Owens ends her album where another might begin: By telling her audience to, as the final track is titled, “Wake Up.” It just happens to coincide with an overall reevaluation that many are experiencing as a result of the life-upending consequences of the pandemic. “Never pausing to take it in/Always avoiding your sense of dread,” Owens observes in the song.

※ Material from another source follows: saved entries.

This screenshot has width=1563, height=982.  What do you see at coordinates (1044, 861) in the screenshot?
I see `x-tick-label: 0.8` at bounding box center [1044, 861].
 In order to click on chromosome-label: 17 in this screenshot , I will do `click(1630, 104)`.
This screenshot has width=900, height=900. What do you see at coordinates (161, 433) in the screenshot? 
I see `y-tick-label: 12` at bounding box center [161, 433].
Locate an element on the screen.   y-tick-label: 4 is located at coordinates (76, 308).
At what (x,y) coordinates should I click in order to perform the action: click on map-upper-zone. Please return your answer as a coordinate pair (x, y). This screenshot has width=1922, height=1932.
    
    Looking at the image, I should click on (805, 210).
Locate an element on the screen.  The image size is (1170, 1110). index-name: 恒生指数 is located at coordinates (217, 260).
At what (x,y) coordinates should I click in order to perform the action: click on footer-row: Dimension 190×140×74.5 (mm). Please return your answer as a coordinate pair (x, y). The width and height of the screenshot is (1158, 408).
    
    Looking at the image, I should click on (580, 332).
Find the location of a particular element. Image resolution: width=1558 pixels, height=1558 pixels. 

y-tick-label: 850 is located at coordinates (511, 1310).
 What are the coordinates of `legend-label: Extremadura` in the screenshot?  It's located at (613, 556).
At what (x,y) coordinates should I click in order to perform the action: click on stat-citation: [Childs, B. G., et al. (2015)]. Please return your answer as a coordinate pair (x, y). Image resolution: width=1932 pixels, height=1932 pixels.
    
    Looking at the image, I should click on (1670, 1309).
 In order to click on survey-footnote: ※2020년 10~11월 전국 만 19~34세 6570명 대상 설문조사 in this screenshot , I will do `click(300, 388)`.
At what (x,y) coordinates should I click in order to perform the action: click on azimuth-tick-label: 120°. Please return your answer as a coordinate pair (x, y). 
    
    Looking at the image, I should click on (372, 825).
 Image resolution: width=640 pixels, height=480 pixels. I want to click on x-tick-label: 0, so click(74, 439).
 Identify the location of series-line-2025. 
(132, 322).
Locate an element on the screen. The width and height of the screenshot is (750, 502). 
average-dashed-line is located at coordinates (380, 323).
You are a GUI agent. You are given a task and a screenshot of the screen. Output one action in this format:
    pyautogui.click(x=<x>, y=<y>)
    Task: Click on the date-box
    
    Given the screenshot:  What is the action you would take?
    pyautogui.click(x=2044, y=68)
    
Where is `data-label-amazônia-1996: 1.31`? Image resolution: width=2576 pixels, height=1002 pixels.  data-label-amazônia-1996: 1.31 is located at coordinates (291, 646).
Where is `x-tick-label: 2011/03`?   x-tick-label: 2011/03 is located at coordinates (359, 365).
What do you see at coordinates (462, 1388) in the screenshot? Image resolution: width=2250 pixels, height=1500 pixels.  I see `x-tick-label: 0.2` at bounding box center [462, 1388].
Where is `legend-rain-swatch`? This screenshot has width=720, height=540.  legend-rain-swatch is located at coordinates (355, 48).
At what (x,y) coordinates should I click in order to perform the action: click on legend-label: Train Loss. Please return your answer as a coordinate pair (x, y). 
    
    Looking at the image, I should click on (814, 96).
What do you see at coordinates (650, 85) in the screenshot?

“I think we’ve been doing that for a long time: avoiding the pain,” she said. “In a sense, the pain that comes with the avoidance of pain is even deeper. A lot of us, I don’t think, were deeply, truly happy before all of this. Even if we’re doing the things we love, we realize there’s something fundamentally askew. And that’s of course with the climate, too. Something is off. We subconsciously know these things. I think only from that can come deeper and truer art. And of course all these social justice movements and Black Lives Matter, all this shit has been needing to be dealt with for such a long time but we’ve actually had the space to take it in and absorb the truth.”

And so, having delivered her album almost four months later than originally expected, Owens’s timing is impeccable. That’s an asset for public communication of any sort, but absolutely essential in techno.